--- Begin PASSAGE GIVEN ---

MONEY HAS A SHORT MEMORY. SEVENTEEN YEARS AFTER
billions followed the Pied Piper of dot-com over the cliff, the cycle
appears poised to repeat, only this time it’s tied to the dubious
quest to disrupt freight brokerage.
Nary a week goes by that we don’t run one or more stories of
logistics IT startups landing significant capital with the mission to
bring brokerage to heel using the latest digital tools. No one has
a firm fix on numbers, but Jett McCandless, founder of startup
project44, estimates that in 2016, there were 315 deals involving
logistics tech companies valued at more than $5 billion, both
record highs. The trend is likely to continue through the rest of
2017, he said.
The most recent money grab centered on a company called
Transfix, an online marketplace that pulled in $42 million in its
third round of funding, bringing its total to $79
million. Not bad for a company that appears to
have an app but no profits.
Transfix hit all the proper talking points:
The U.S. truckload market and the brokerage
industry that supports it are inefficient and
fragmented. Yes, there’s competition, but our
visibility and transparency solution is more
robust and comprehensive. We have scale,
scope, analytics, big data, etc.

--- End PASSAGE GIVEN ---

CHALLENGE 1
In the editorial on freight brokerage startups, the sentence beginning "We have" lists what Transfix claims to have. Name each item in that list, leaving out "etc."

--- Begin MATERIAL TO PROCESS ---

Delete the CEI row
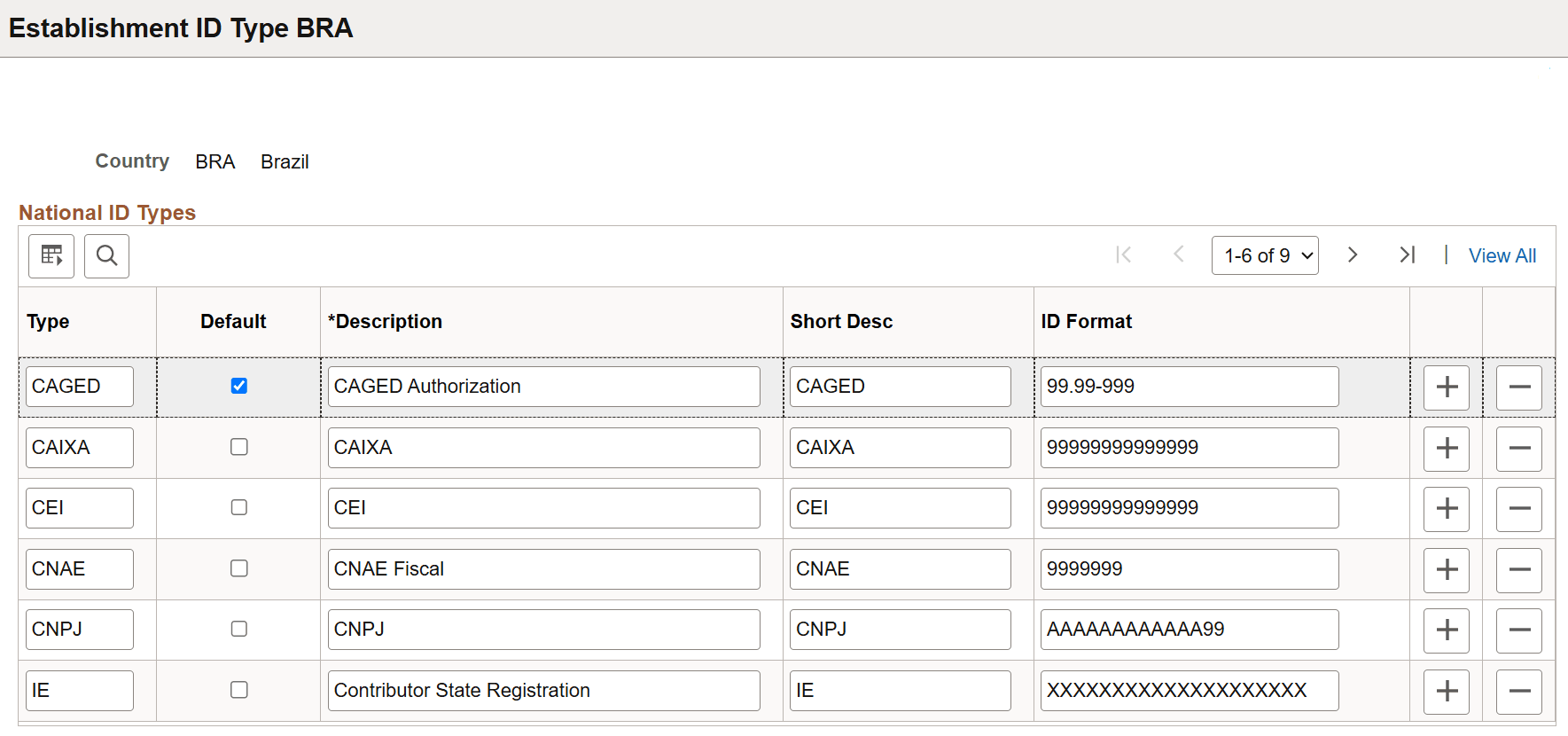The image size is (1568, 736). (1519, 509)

--- End MATERIAL TO PROCESS ---
--- Begin MATERIAL TO PROCESS ---

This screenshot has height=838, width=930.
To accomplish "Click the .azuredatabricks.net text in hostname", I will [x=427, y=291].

--- End MATERIAL TO PROCESS ---
--- Begin MATERIAL TO PROCESS ---

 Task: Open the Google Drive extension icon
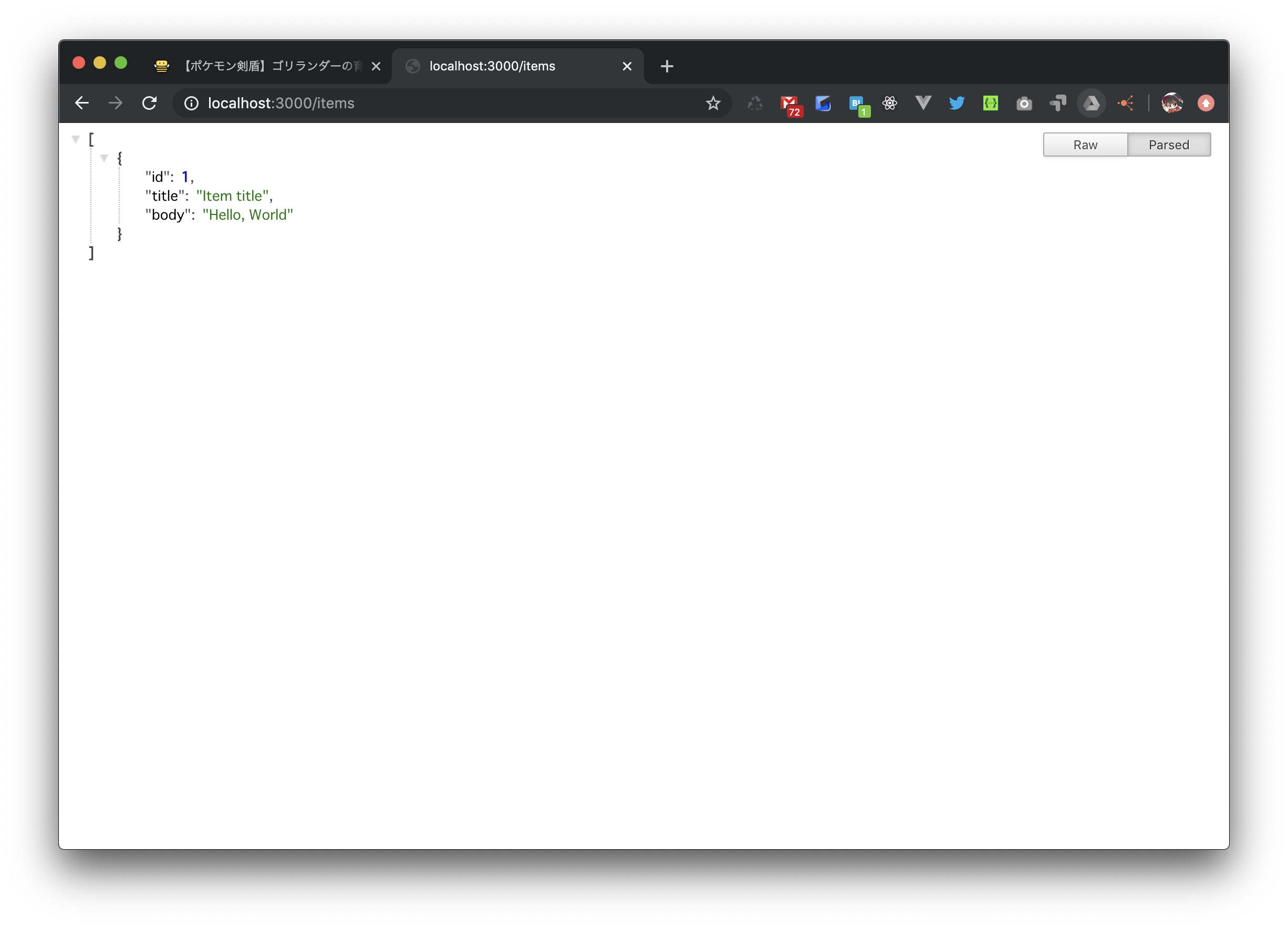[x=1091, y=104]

--- End MATERIAL TO PROCESS ---

CHALLENGE 2
Find every line in the rows above that contains the string "text", and copy each of those lines in full.

WRITTEN ANSWER 1
Scale, scope, analytics, big data

WRITTEN ANSWER 2
To accomplish "Click the .azuredatabricks.net text in hostname", I will [x=427, y=291].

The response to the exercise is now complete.